Remember to update the portfolio index link to your own work once completed!

# Demonstration 6.2.3 Clustering evaluation methods

Follow the demonstration to calculate the Davies-Bouldin index in Python. In this video, you will learn how to calculate the DBI for 2, 3, and $k$ clusters.

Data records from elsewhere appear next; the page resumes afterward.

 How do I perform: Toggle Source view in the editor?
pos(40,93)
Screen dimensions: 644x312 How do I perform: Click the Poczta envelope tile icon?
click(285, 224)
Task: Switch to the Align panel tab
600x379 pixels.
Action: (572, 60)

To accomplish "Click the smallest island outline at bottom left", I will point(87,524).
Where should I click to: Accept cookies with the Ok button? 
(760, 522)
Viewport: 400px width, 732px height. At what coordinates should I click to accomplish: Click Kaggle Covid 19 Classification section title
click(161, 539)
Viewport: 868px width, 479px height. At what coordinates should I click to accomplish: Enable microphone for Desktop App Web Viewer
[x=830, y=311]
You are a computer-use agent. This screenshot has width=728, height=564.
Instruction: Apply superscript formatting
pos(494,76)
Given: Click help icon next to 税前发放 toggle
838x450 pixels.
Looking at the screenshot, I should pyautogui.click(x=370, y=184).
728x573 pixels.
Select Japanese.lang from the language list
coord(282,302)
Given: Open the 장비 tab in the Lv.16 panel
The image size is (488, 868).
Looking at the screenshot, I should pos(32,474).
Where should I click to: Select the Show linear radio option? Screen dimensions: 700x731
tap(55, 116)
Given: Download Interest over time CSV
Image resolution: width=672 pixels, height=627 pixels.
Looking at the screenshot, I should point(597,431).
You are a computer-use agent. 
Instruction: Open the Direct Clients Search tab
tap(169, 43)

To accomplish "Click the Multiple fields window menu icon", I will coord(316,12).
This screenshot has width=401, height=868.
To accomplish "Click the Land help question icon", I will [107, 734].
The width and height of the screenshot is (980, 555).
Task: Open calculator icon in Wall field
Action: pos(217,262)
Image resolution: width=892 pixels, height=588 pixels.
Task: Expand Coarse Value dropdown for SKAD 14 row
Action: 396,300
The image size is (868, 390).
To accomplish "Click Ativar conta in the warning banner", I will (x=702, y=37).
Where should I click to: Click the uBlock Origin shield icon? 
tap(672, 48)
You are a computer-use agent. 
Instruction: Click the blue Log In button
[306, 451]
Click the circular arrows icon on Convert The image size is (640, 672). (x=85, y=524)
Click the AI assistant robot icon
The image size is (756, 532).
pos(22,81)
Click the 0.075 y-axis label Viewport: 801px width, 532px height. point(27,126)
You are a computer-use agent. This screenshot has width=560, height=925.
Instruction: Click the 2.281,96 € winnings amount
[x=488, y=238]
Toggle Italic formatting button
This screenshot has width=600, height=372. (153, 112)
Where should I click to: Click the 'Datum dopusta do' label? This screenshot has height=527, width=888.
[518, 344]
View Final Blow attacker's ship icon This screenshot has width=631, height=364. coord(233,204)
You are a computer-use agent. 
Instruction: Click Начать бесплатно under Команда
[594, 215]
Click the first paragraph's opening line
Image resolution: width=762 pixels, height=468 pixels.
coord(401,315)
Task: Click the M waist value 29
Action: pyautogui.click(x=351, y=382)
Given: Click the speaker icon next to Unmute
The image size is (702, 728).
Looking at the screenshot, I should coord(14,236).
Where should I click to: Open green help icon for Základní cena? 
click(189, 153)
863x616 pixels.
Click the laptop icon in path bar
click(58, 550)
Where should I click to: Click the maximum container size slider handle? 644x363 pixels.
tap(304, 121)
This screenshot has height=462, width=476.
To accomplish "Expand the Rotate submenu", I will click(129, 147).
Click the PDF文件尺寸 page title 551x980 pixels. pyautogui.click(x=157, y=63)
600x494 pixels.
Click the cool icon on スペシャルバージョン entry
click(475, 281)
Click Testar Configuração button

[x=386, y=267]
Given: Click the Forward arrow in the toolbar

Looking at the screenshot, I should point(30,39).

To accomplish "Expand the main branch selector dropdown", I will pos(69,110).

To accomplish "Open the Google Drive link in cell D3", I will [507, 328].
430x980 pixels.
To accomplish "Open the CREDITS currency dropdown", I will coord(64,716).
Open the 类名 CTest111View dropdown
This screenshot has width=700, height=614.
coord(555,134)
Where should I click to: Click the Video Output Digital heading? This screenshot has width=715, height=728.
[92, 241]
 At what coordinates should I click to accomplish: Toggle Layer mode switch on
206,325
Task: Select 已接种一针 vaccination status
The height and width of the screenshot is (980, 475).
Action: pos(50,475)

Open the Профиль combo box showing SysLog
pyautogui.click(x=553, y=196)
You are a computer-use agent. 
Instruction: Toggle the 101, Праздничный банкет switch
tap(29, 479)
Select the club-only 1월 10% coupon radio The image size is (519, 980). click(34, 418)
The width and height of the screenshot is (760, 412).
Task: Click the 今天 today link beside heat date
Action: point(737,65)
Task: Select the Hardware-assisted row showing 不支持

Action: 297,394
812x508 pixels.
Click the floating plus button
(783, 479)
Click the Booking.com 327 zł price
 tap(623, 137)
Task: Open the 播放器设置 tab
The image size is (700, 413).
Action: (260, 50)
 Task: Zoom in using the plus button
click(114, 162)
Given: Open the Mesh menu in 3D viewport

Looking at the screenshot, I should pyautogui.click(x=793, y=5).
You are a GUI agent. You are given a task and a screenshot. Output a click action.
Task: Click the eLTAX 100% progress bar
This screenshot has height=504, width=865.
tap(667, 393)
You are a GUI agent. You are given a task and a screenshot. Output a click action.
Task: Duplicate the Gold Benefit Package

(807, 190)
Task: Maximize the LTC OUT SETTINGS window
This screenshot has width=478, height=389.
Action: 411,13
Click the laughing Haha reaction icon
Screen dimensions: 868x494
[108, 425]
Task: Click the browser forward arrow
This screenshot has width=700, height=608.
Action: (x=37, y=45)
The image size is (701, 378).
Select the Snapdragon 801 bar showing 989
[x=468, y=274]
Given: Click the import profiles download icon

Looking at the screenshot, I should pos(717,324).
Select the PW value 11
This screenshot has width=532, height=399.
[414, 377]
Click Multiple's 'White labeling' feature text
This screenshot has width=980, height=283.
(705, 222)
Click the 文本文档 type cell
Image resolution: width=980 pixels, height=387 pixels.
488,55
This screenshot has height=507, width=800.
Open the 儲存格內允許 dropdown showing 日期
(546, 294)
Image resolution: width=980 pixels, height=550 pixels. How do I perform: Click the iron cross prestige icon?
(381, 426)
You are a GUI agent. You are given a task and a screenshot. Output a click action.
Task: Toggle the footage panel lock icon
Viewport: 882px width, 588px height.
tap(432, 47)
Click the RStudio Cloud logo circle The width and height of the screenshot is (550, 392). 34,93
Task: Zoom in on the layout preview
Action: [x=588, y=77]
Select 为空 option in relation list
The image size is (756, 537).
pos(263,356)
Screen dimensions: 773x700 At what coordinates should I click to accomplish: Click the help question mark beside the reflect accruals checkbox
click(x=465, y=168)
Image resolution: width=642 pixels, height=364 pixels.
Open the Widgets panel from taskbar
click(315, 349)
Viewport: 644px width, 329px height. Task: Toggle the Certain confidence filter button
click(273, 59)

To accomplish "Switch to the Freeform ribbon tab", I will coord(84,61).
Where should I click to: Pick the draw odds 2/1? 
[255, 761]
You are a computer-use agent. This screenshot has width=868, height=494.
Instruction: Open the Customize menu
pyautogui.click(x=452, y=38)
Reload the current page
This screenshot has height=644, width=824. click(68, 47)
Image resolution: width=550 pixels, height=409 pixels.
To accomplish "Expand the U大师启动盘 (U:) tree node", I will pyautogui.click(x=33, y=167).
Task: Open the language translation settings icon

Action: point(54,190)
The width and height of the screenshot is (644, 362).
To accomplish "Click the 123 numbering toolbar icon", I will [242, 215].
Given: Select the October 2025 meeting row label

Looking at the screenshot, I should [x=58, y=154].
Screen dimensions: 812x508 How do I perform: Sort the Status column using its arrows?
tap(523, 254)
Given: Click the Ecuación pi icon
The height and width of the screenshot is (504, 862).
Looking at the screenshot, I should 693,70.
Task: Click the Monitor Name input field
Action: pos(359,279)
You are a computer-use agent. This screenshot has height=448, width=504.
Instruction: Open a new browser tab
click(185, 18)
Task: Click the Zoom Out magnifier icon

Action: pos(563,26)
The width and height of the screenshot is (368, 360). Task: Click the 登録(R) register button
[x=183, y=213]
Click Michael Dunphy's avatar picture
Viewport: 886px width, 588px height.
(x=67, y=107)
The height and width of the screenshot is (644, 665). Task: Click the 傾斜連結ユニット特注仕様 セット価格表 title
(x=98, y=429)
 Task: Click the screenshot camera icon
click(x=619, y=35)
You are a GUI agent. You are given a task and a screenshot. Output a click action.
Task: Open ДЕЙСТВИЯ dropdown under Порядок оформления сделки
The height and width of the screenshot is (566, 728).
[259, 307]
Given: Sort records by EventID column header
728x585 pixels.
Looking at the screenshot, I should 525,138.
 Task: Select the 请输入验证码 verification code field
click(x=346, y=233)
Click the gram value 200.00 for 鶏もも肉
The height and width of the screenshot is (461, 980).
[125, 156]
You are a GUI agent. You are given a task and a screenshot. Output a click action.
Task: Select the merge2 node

## a. Davies-Bouldin index for 2 clusters

Let's assume we have two clusters, $C_1$ and $C_2$, with the following two-dimensional points:

- $C_1$: Points $P{11} = (1,2)$, $P{12} = (2,3)$, and $P{13} = (1,3)$.
- $C_2$: Points $P{21} = (5,6)$, $P{22} = (6,5)$, and $P{23} = (5,5)$.

Step 1: Calculate the centroids $A_1$ and $A_2$ for both clusters.

Step 2: Calculate $S_i$ for each cluster, the average Euclidean distance of points in the cluster to the centroid.

Step 3: Calculate $M_{i,j}$, the Euclidean distance between centroids $A_1$ and $A_2$.

Step 4: Compute $R_{i,j}$ for each pair of clusters.

Step 5: Determine $D_i$ for each cluster,

Based on the example with the provided cluster points:

1. **Centroids Calculation:**
   - Centroid of $C_1$, $A_1$, is approximately (1.33, 2.67).
   - Centroid of $C_2$, $A_2$, is approximately (5.33, 5.33).

2. **Internal Dispersion ($S_i$):**
   - $S_1$, the average Euclidean distance of points in $C_1$ to $A_1$, is approximately 0.654.
   - $S_2$, the average Euclidean distance of points in $C_2$ to $A_2$, is also approximately 0.654.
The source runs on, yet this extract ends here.